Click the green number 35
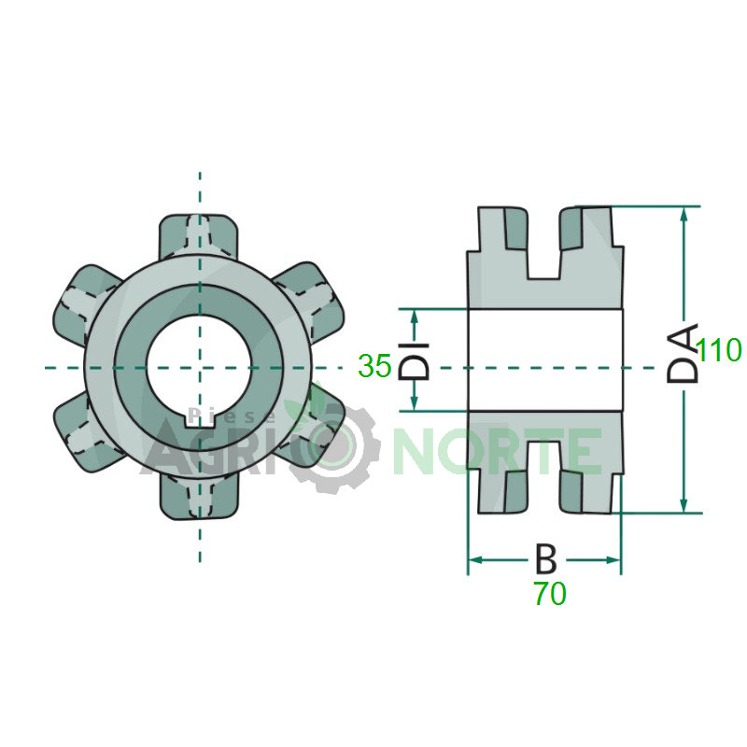click(374, 366)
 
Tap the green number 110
click(718, 350)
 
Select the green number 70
click(550, 594)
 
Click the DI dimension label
click(414, 360)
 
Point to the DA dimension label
click(683, 353)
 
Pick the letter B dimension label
click(546, 558)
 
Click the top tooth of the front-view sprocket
click(198, 236)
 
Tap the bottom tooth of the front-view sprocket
click(198, 498)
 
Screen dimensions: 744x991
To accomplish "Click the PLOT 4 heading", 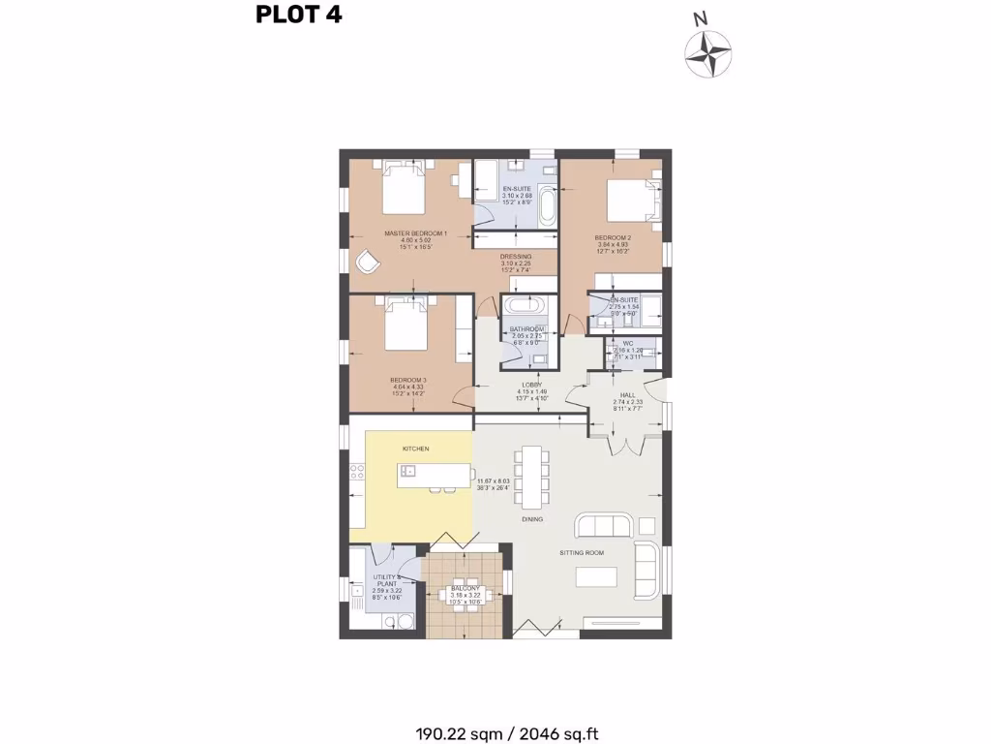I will pyautogui.click(x=298, y=15).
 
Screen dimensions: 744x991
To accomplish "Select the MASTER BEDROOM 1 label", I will pyautogui.click(x=415, y=233).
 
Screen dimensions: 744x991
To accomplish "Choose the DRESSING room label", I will pyautogui.click(x=516, y=257).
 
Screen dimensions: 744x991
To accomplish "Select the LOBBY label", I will pyautogui.click(x=529, y=385).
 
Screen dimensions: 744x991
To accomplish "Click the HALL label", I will pyautogui.click(x=628, y=395).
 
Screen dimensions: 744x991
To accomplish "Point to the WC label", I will pyautogui.click(x=627, y=344).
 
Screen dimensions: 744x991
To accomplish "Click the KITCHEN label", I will pyautogui.click(x=416, y=449).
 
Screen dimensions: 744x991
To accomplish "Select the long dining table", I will pyautogui.click(x=531, y=475).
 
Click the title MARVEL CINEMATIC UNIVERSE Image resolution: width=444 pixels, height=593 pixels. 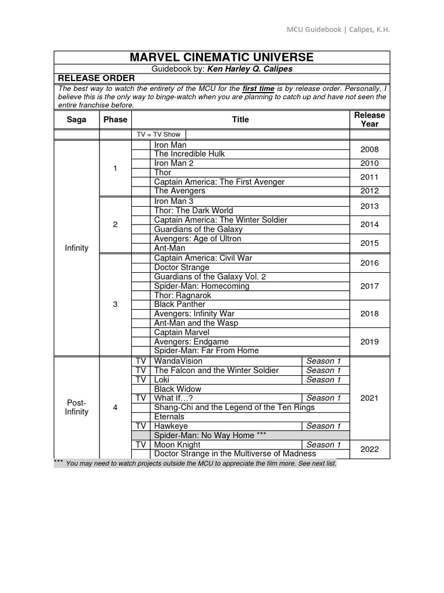(x=222, y=57)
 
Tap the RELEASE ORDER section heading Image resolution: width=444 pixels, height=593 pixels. (x=95, y=78)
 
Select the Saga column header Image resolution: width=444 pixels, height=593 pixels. (x=76, y=120)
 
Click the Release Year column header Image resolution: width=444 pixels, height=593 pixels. (x=369, y=119)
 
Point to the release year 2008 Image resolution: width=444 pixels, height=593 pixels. (x=369, y=149)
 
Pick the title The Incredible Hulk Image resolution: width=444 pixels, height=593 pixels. (x=189, y=154)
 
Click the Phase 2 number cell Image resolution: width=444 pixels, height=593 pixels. (x=115, y=225)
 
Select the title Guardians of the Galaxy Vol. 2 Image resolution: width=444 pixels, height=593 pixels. (x=210, y=277)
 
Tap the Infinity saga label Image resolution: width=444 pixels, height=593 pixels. (x=77, y=248)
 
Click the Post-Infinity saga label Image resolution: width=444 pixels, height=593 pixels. (x=77, y=407)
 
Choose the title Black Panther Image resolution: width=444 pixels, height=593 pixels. (x=180, y=305)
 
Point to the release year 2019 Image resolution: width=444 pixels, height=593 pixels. (x=369, y=342)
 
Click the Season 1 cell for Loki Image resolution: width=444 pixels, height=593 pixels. (x=324, y=380)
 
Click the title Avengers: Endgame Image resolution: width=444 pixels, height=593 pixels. (x=190, y=342)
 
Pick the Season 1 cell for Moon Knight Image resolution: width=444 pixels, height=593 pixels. (x=324, y=445)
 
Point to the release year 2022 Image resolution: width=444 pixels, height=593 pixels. (x=369, y=449)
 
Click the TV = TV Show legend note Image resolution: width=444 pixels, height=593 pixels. (x=158, y=134)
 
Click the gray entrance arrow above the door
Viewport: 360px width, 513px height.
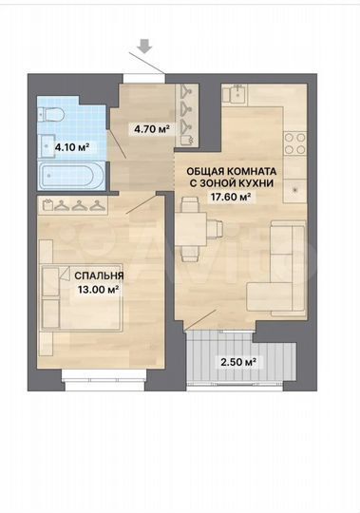coord(144,46)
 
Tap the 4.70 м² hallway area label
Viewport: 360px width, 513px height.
coord(152,129)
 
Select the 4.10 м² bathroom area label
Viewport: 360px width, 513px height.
coord(72,147)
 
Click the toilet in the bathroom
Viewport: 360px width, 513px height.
coord(51,115)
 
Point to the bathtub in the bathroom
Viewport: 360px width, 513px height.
coord(71,176)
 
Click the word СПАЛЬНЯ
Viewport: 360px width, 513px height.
coord(99,276)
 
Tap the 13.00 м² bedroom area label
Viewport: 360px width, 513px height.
coord(98,289)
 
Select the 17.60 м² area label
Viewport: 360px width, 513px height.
coord(230,197)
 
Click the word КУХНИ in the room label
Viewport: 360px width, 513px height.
coord(257,183)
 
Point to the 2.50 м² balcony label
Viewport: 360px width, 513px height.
coord(237,362)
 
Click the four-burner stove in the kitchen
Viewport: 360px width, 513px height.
coord(295,143)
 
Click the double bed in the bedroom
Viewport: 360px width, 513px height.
coord(82,297)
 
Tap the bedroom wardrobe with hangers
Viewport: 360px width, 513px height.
coord(72,205)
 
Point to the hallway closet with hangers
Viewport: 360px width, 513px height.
coord(187,115)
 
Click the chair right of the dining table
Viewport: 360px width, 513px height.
coord(215,228)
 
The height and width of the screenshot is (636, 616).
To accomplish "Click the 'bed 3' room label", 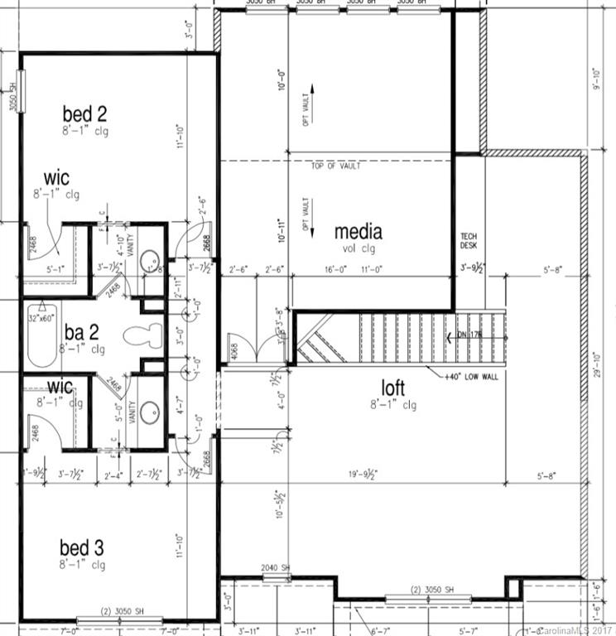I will [x=81, y=547].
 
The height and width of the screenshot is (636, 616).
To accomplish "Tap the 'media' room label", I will [x=358, y=232].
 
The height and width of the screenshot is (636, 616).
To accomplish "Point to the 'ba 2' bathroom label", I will [x=83, y=333].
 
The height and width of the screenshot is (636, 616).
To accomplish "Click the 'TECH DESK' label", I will [x=469, y=241].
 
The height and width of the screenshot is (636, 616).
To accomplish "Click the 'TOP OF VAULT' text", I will [x=334, y=166].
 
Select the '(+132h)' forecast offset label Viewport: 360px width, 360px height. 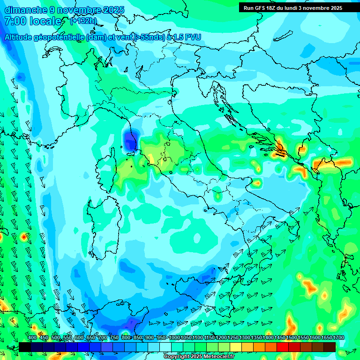click(x=83, y=21)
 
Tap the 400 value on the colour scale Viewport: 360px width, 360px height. click(x=32, y=338)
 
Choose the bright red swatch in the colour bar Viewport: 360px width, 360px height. click(x=283, y=347)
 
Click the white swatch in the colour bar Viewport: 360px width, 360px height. click(x=165, y=347)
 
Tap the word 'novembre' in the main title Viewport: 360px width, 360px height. click(x=79, y=10)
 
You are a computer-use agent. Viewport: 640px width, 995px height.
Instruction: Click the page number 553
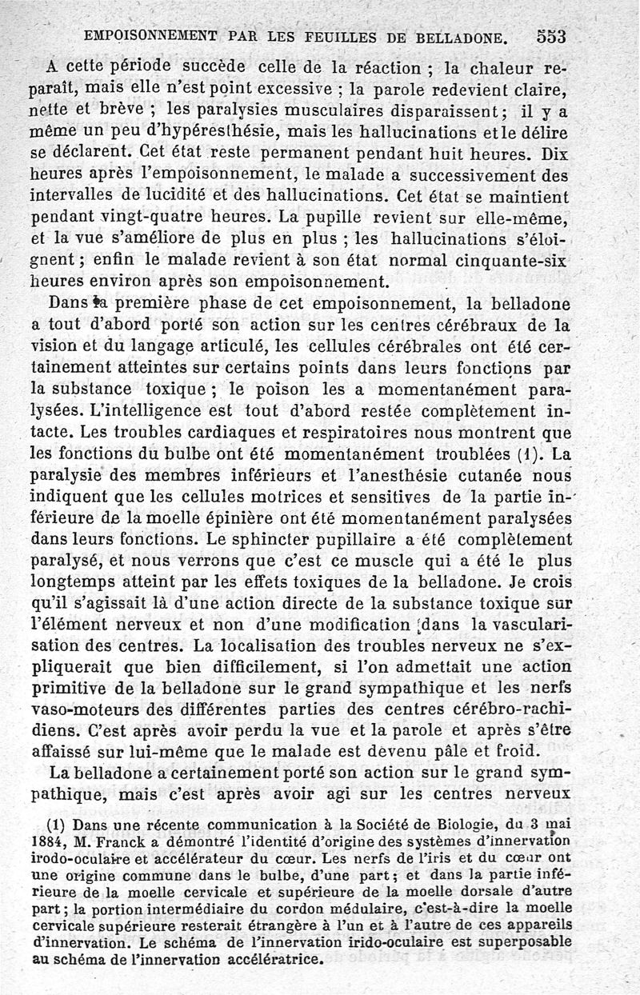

INSTRUCTION
Copy the lines from the line with "Point to the bathtub in the bathroom" up to and including the line with "coord(215,228)", reproducing them verbatim.

SOLUTION FOR THIS TASK
Point to the bathtub in the bathroom
Viewport: 360px width, 513px height.
coord(71,176)
 
Click the word СПАЛЬНЯ
Viewport: 360px width, 513px height.
coord(99,276)
 
Tap the 13.00 м² bedroom area label
Viewport: 360px width, 513px height.
coord(98,289)
 
Select the 17.60 м² area label
Viewport: 360px width, 513px height.
coord(230,197)
 
Click the word КУХНИ in the room label
Viewport: 360px width, 513px height.
coord(257,183)
 
Point to the 2.50 м² balcony label
Viewport: 360px width, 513px height.
coord(237,362)
 
Click the four-burner stove in the kitchen
Viewport: 360px width, 513px height.
coord(295,143)
 
Click the double bed in the bedroom
Viewport: 360px width, 513px height.
coord(82,297)
 
Tap the bedroom wardrobe with hangers
Viewport: 360px width, 513px height.
coord(72,205)
 
Point to the hallway closet with hangers
Viewport: 360px width, 513px height.
coord(187,115)
 
Click the chair right of the dining table
Viewport: 360px width, 513px height.
coord(215,228)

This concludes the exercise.